Read Every Grain of Rice: Simple Chinese Home Cooking Online

Authors: Fuchsia Dunlop

Tags: #Cooking, #Regional & Ethnic, #Chinese

Garlic stems are also eaten as a vegetable and are happily becoming easier to find in Chinese shops. Juicy, aromatic and beautiful, they are almost irresistible when stir-fried with a little smoked bacon or some sliced mushrooms. They are usually sold in bunches, sometimes with little flower bulbs at their ends. Raw, they have a sharp, aggressive pungency, but they are mellowed by cooking.

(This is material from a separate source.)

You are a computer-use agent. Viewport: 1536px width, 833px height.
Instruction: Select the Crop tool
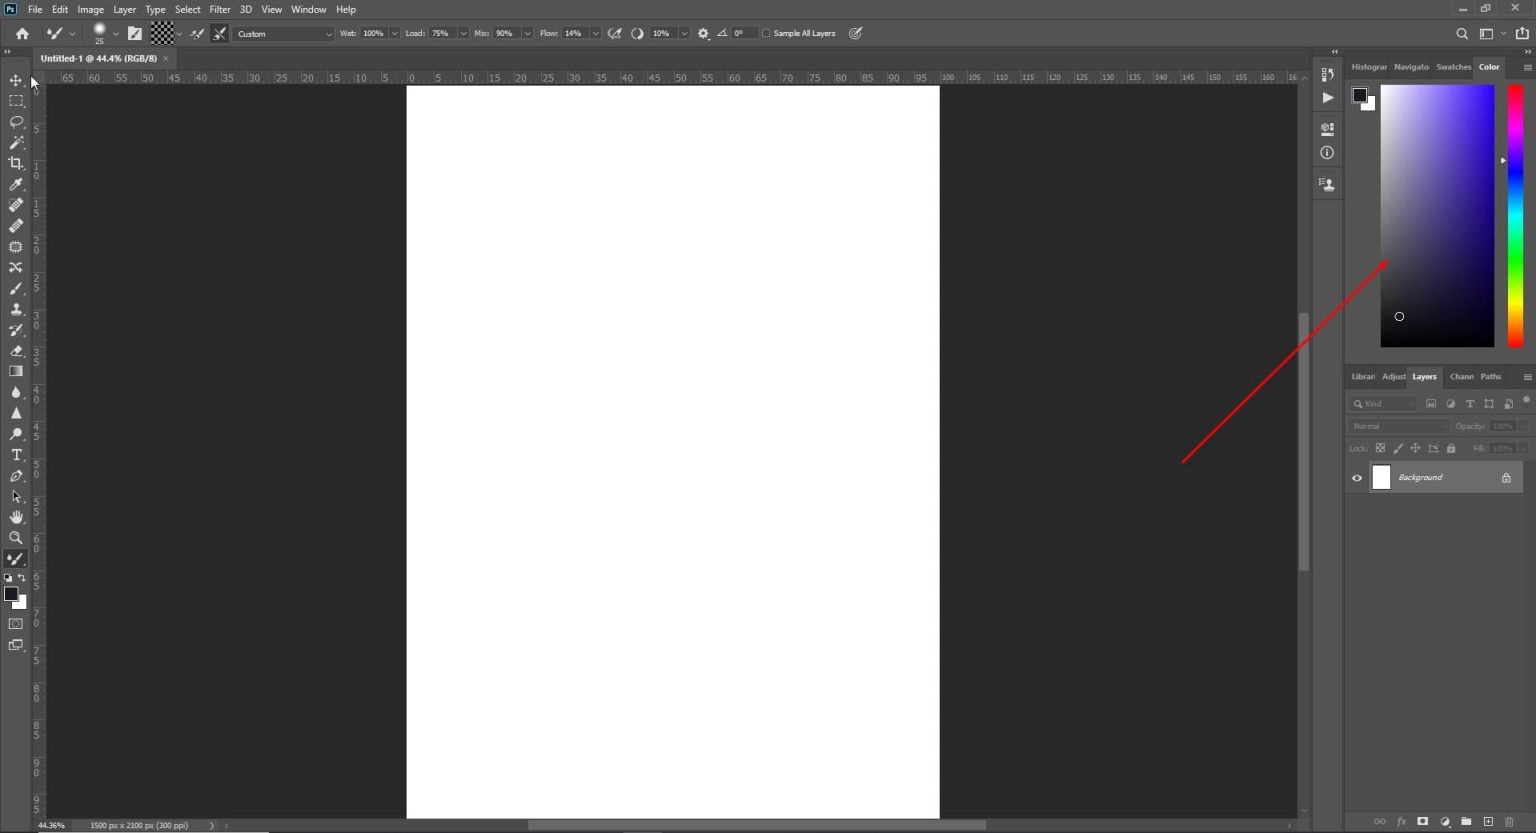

You can use the green sprouts that emerge from neglected garlic bulbs in your kitchen in stir-fries.

In the old days, when sniffy Englishmen viewed garlic eating as an unsavory continental habit, it’s not surprising that Westerners failed to make the most of wonderful possibilities of the Allium family. (Lord Macartney, the leader of the first British diplomatic expedition to China in 1793, dismissed his hosts as “foul feeders and eaters of garlic and strong-scented vegetables.”) Now, when people all over the world have woken up to the nutritional richness and sensory pleasures of the vegetable, perhaps it’s time for more of us to take to heart some of these delicious Chinese varieties.

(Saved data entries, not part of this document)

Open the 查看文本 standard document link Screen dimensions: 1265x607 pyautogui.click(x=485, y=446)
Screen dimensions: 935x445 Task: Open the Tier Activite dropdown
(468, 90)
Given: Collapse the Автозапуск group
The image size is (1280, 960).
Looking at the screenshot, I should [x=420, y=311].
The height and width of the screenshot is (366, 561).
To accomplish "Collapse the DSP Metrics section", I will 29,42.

STIR-FRIED CHINESE CHIVES WITH PORK SLIVERS
JIU CAI ROU SI
韭菜肉絲

This is one of the most common Chinese supper dishes, a simple stir-fry of slivered pork and fresh, bright chives that is eaten in many parts of the country. It’s a meal on its own with rice and perhaps a few stir-fried green leaves or a bowl of soup on the side. You can replace the pork with chicken, beef or lamb if you wish.

4 oz (100g) lean pork
4 oz (100g) Chinese chives
2 tbsp cooking oil
A few fine slivers of red bellpepper for color (optional)
½ tsp light soy sauce
Salt

For the marinade

¼ tsp salt
1 tbsp Shaoxing wine
1 tsp potato flour

Cut the pork evenly into thin slivers. Stir the marinade ingredients with 2 tsp cold water and mix well with the pork.

Trim the chives, discarding any wilted leaves, and cut them into 2½–3 in (6–7cm) lengths, keeping the white and green parts separate.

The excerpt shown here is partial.